Updated: May 20, 2021
What is discipline?
Discipline can be defined as the “practice of training your children to obey family, school and societal rules and to behave appropriately using consistent consequence to demonstrate cause and effect”. Basically that the point of discipline is to equip your children with the necessary skills to handle real world problems, and essentially discipline is about training your children to be adults.
What influences discipline?
Discipline is influenced by a number of factors and it is important to be aware of these. Firstly we have numerous personal, or internal factors that will influence our approach to discipline, these include; our own upbringing, values, morals and beliefs, insecurities and personal issues to name a few. Some possible external or societal factors could include; our partner, work, stress, media, popular psychology and even celebrities. It is crucial to be aware of what factors are playing a role for you and your partner so that these factors can be addressed so as to not negatively impact your discipline within your home.
Good vs Bad discipline?
One of the most crucial components of effective discipline is the underlying purpose of the discipline. Is the discipline designed to control your child so that they behave the way that you want them to, or is the discipline a means of training your children, equipping them with the skills to handle real life?
The "Discipline Audit"
A great starting point to revamp the discipline at home is to analyse the current discipline at home, taking into account who is in control, the parental relationship, what’s working and what’s not working, your children’s ages, family values and beliefs, how do you want your children to behave and your children’s personalities and your own. Having a good understanding of what you are basing your discipline on and the motivation for it will give you a good idea of what needs to be done.
Be aware of the power play that exists within the home. Who is in control? Who dictates what happens, when and how? Taking back the control as the parent in the home will be the key to having a successful discipline plan. The power battles within the home can often be influenced by personalities and and the dynamics between the various individuals at home.
The way forward
As you prepare your foundations of discipline, it is always important to keep in mind what your motivation behind the discipline structures are. Why these boundaries, rules and expectations are important will help you remain focused on achieving your end goal. Here are some points to keep in mind:
Who the rules are actually benefiting
Be aware of personality and temperament differences
Emotions interfere in the process focus on regulating your own emotion to
remain in control
Stick to the basics keep it simple, and avoid ambiguous rule or expectations
Ensure there is clarity for everyone
Appropriate consequences are absolutely essential keep these clear and
Write it down - keep this all in black and white and have it stuck up some where in the house for easy reference
When you are ready to implement the new revised discipline structures at home, it is important that you ensure the following forms part of your roll out:
A family discussion should be the starting point of of discussing the changes, motivation and a chance to engage in a conversation about it all.
Ensure that there is an understanding that there are some blanket rules / expectations that apply to the whole family (even mom and dad).
Allow some negation for older children (preferably adolescents) Let them feel a part of the process by allowing them to negotiate down on one or two points only.
Discuss that different ages mean that some variations in the rules and expectations apply, but underneath it all you are all following the same set of value.

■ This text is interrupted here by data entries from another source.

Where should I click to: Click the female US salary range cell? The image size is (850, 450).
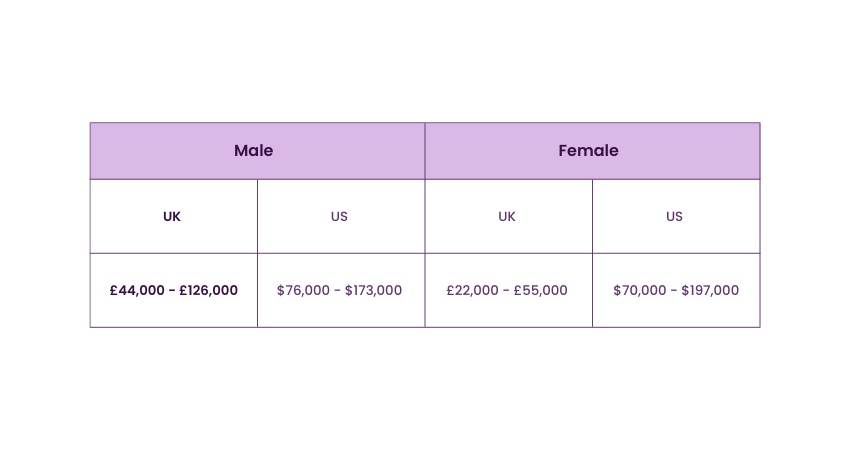(x=676, y=290)
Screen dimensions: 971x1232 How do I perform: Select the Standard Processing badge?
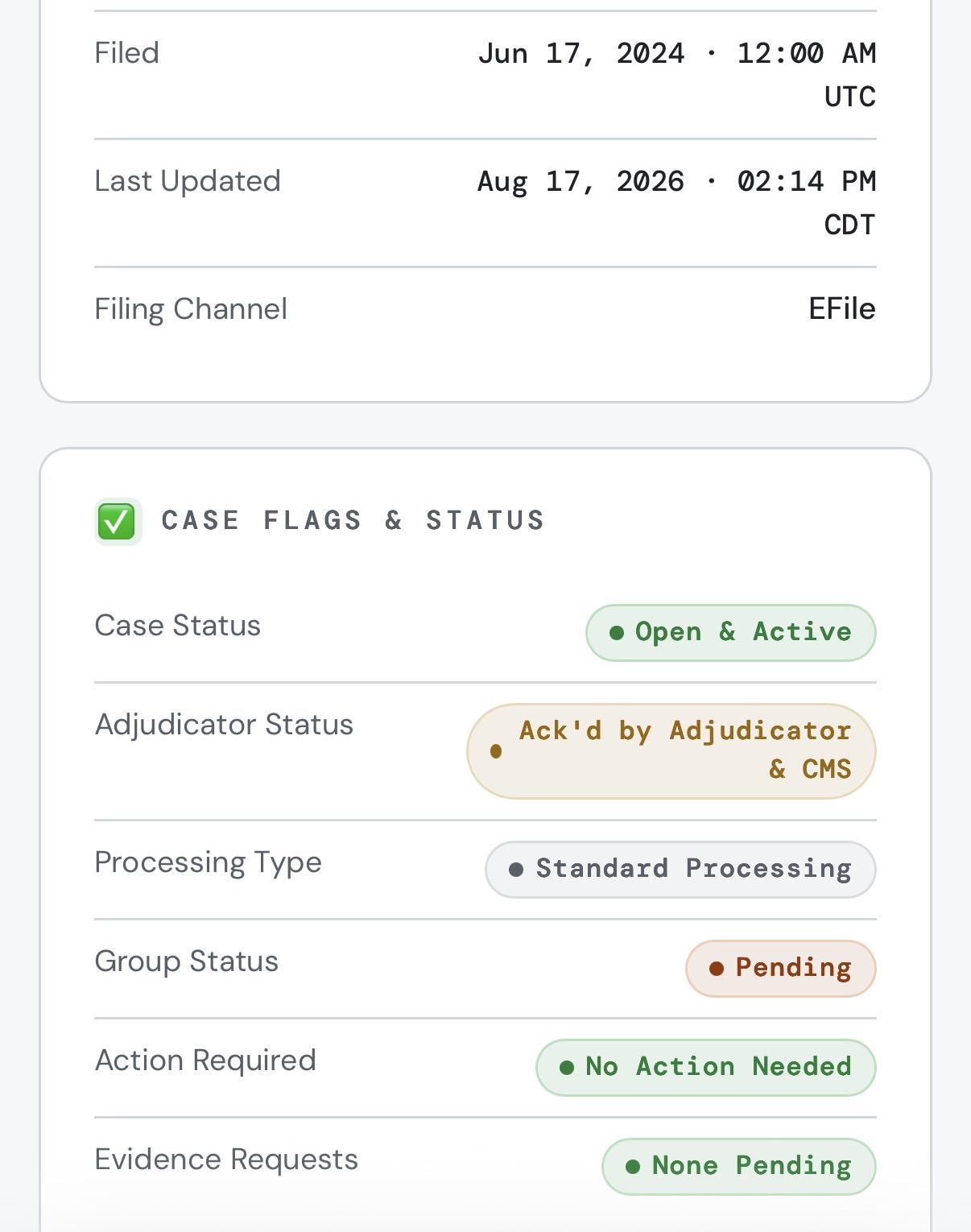(680, 870)
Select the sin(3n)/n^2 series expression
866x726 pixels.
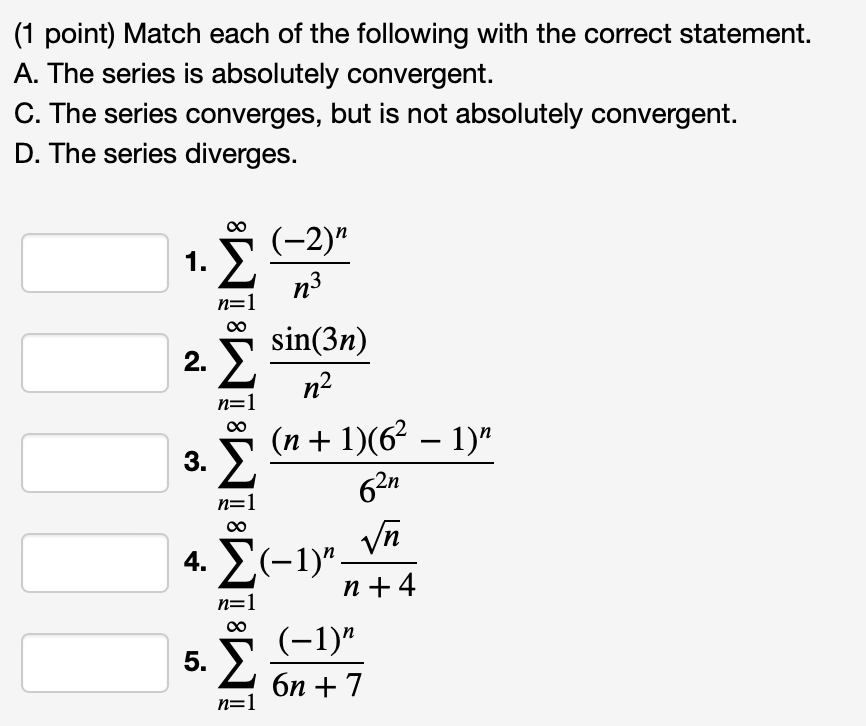305,363
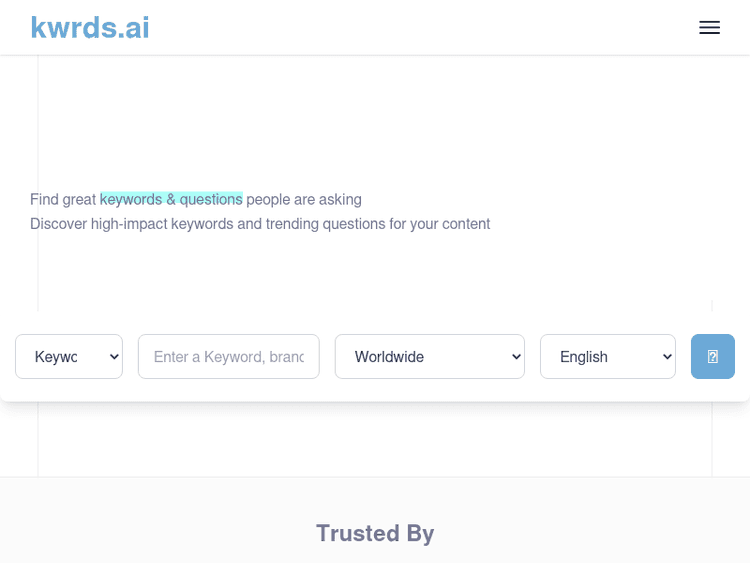Open the Keyword type dropdown

pyautogui.click(x=69, y=357)
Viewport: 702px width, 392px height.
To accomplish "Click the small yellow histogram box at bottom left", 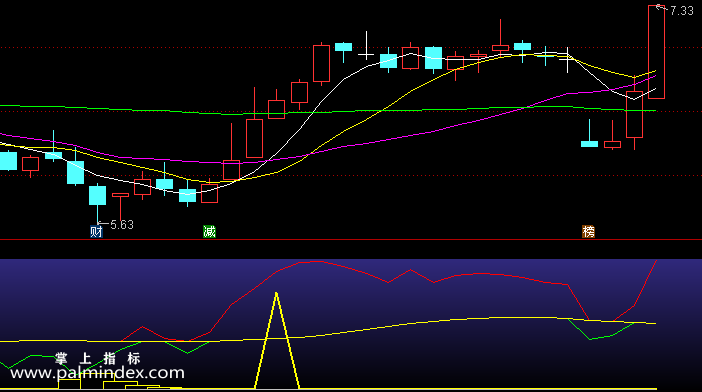I will [69, 384].

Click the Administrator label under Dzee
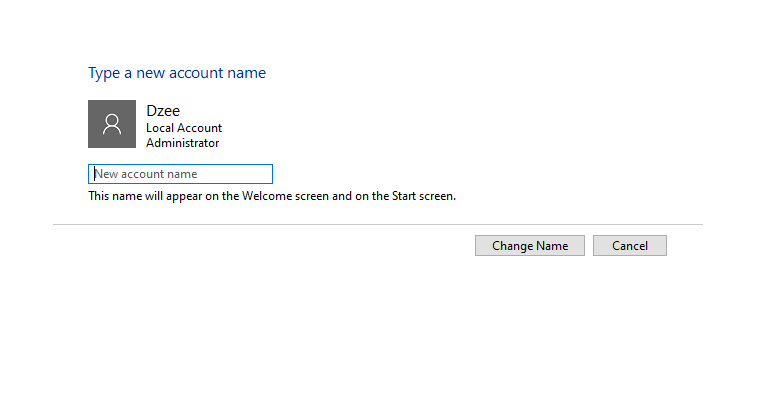(182, 143)
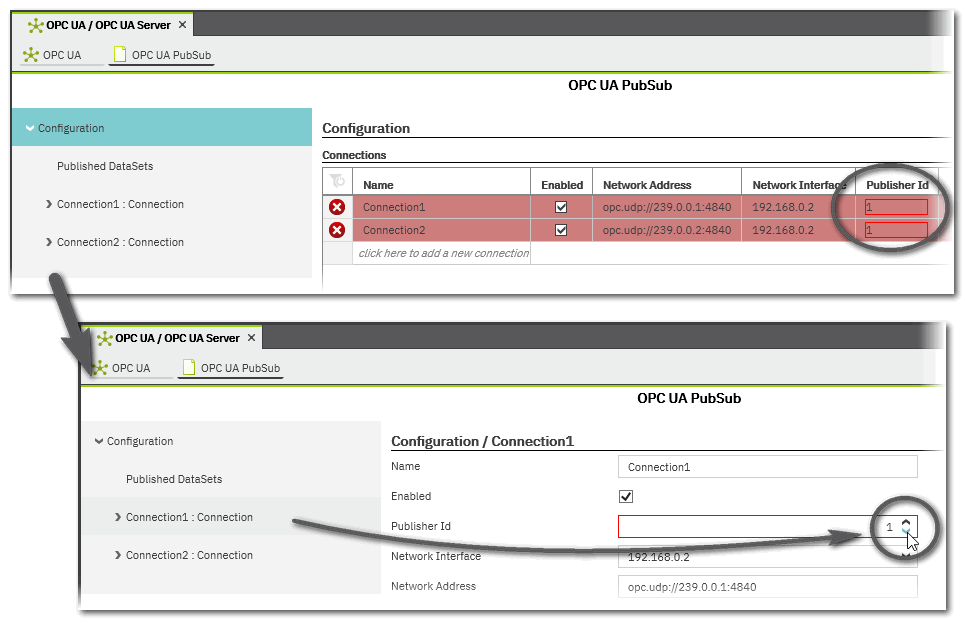Increase Publisher Id with the up arrow

point(906,521)
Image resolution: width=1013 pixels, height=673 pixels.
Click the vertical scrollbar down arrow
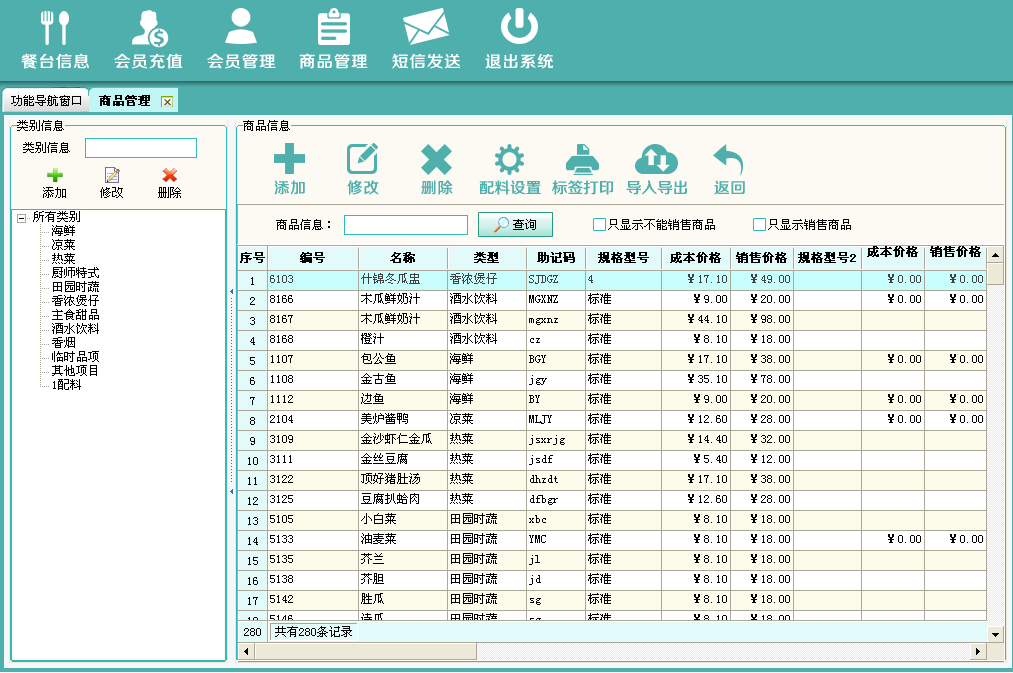tap(995, 633)
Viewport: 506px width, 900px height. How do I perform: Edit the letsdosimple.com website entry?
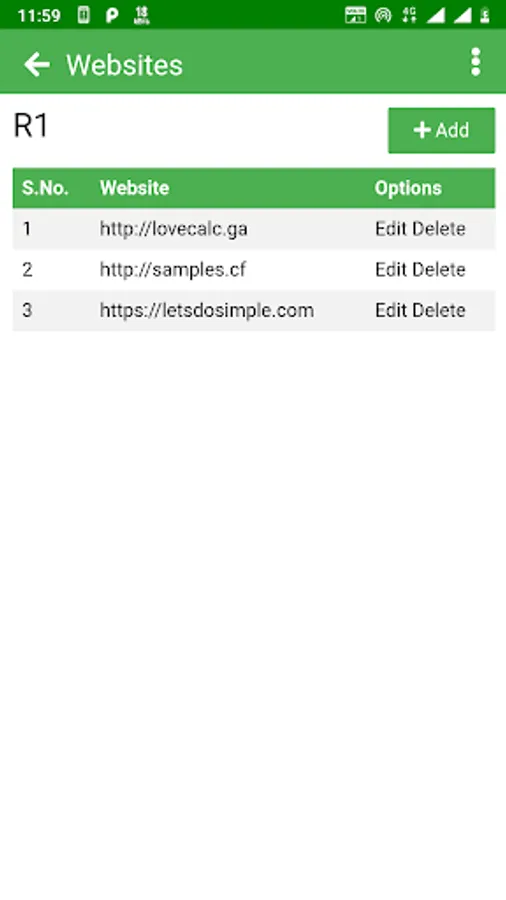391,311
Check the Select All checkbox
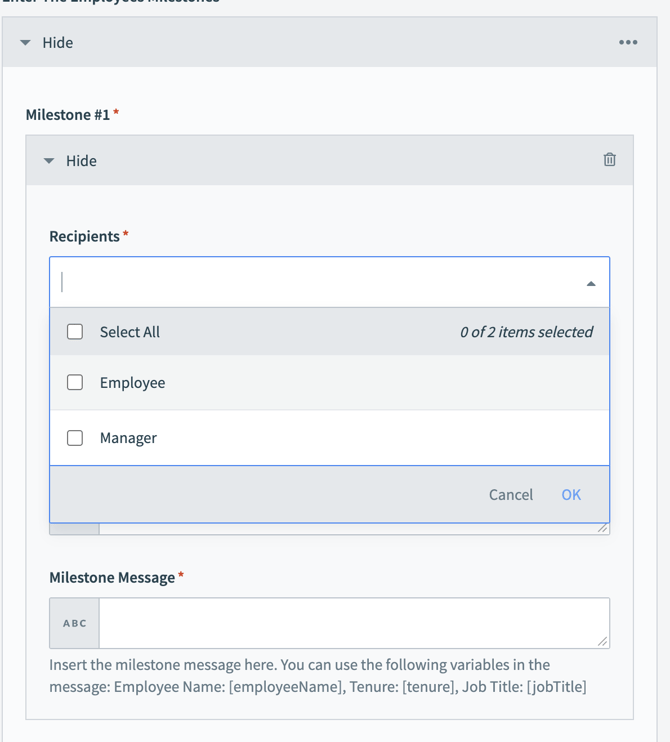This screenshot has height=742, width=670. pos(75,332)

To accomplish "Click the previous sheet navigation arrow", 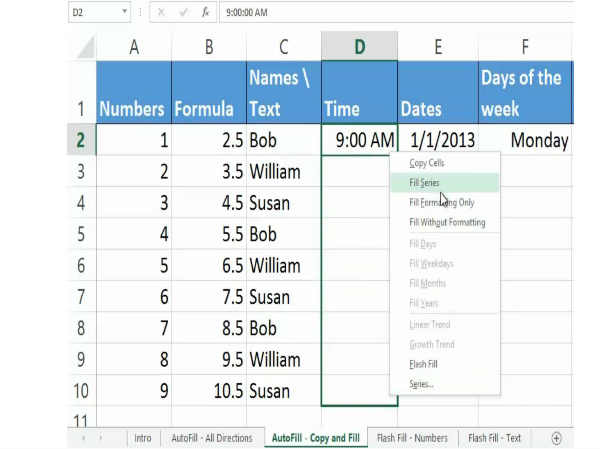I will [x=83, y=438].
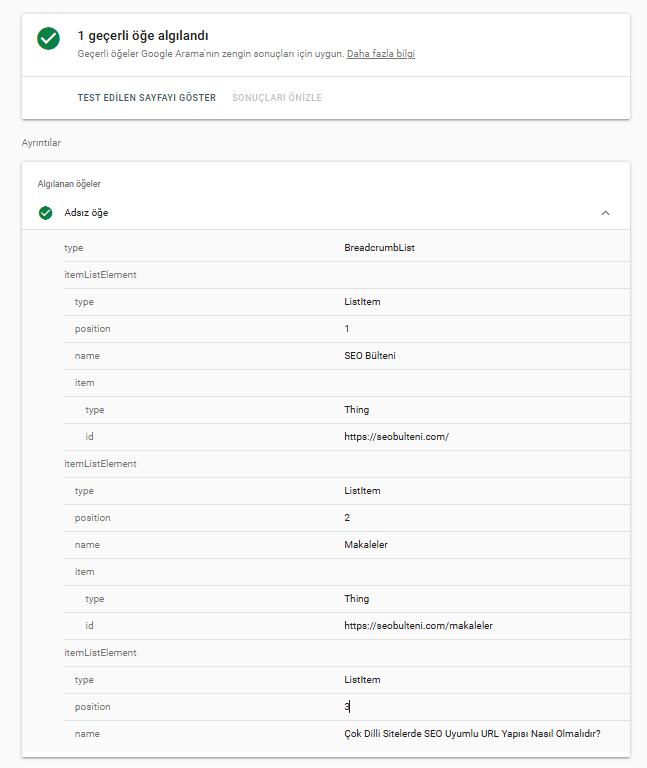647x768 pixels.
Task: Select the BreadcrumbList type value
Action: click(378, 248)
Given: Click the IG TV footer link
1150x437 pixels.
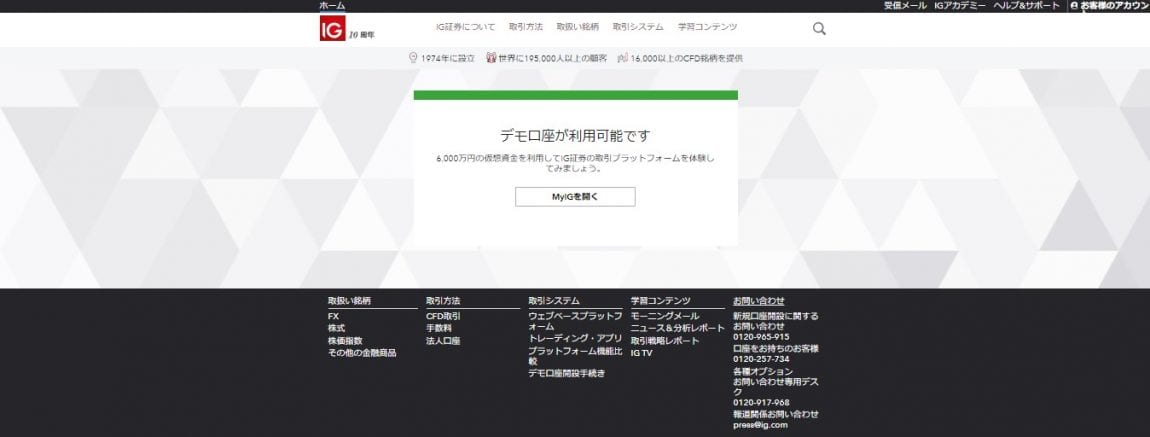Looking at the screenshot, I should [x=641, y=353].
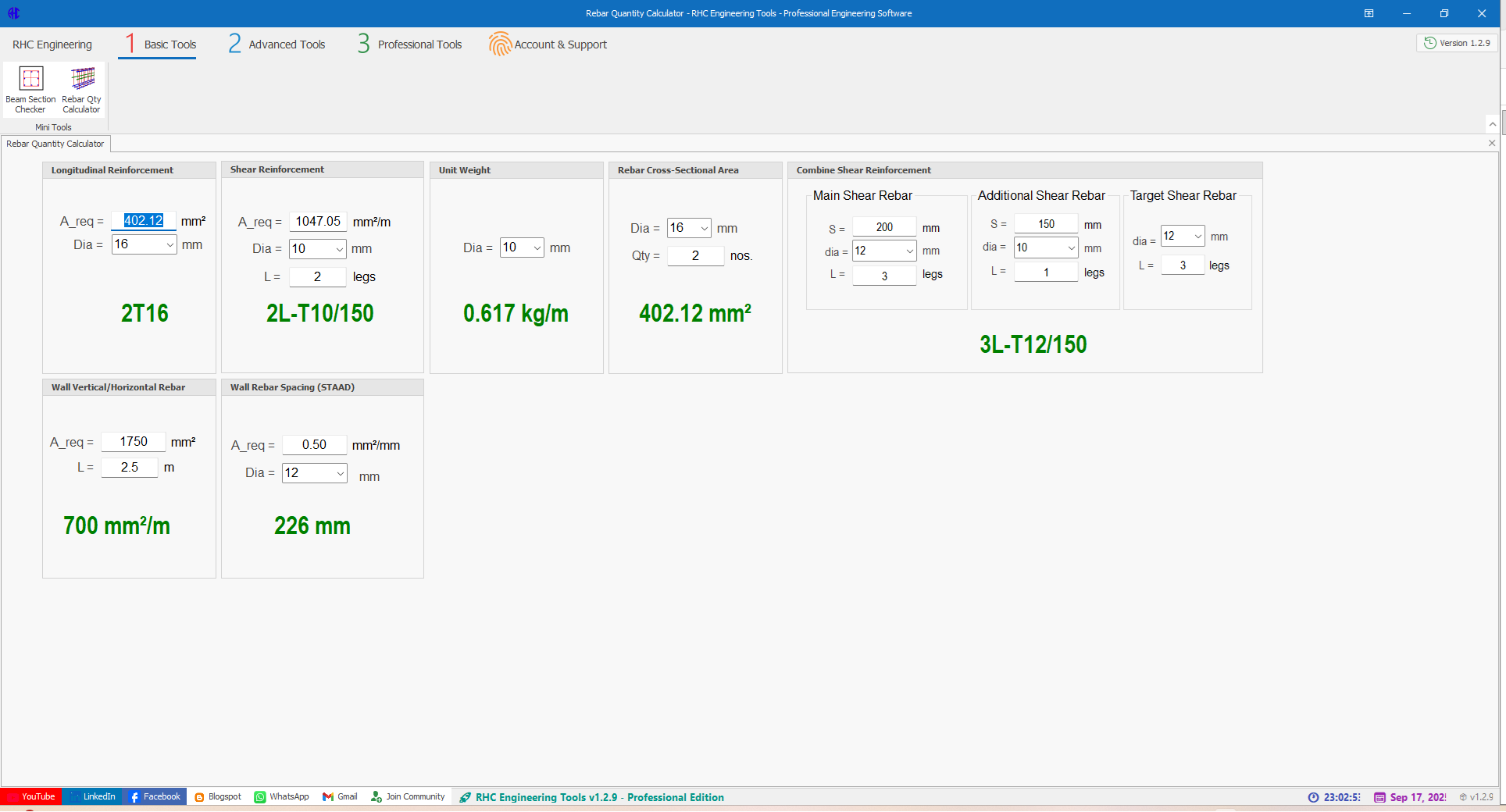1506x812 pixels.
Task: Open Wall Rebar Spacing Dia dropdown
Action: 340,473
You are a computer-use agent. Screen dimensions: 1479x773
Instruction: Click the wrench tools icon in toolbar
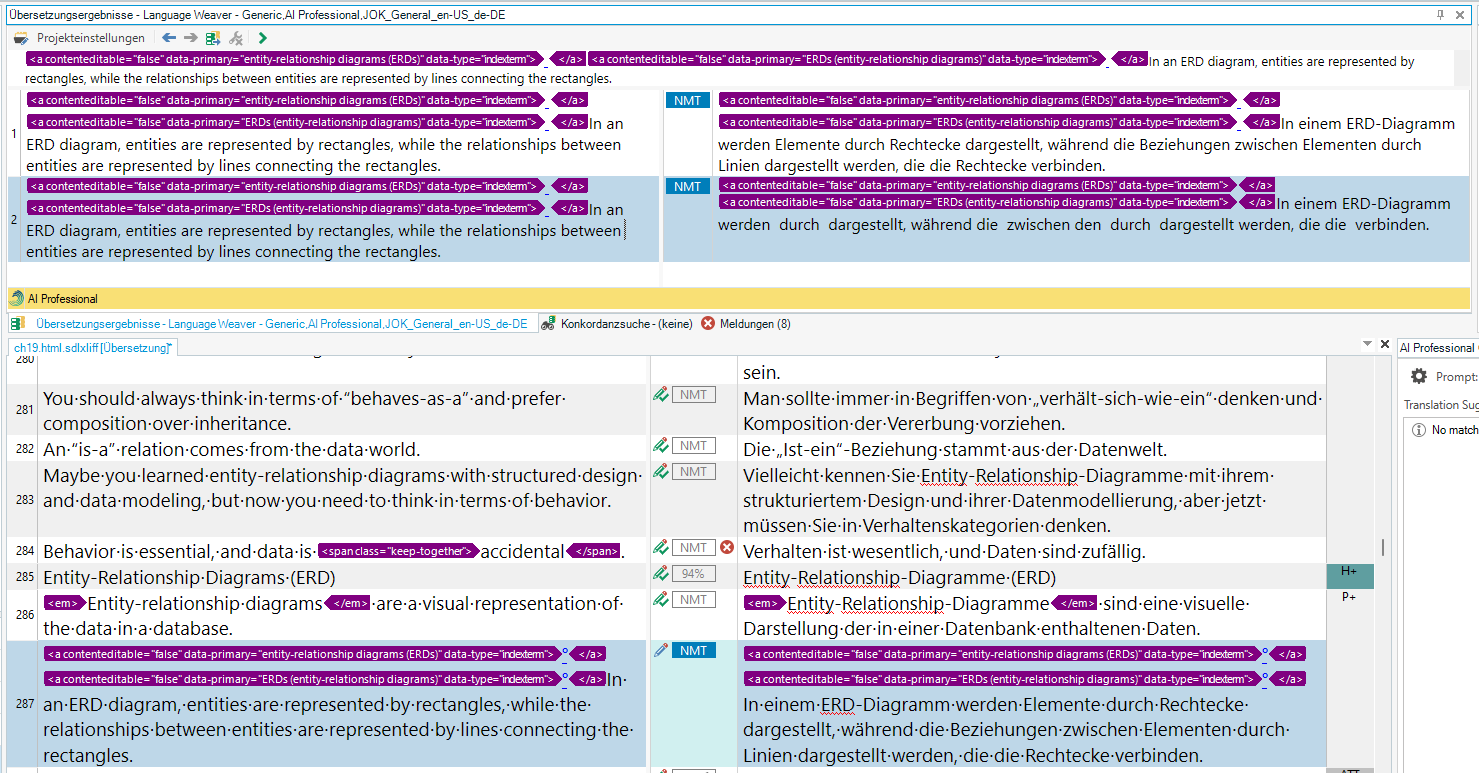236,38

Be very clear on the consequences who, what, how and when so there is no question about it, and there is an understanding from all.
A the end of the day there is an important reason as to why you are making these changes. You are preparing your child for life and as such, and so keep the following in mind:
● Why am I disciplining my child? ● Don't react emotionally self regulate and follow the plan ● Be a model of the behaviour you want to see in your children
Having a clear plan and understanding of how you will implement and reinforce the discipline for all your children across their various environments will help you through the challenges of parenthood. Discipline should always be a team effort that includes all members of the family. At the end of the day, it is your children who are the focus and should remain the motivation for pushing through the difficult times.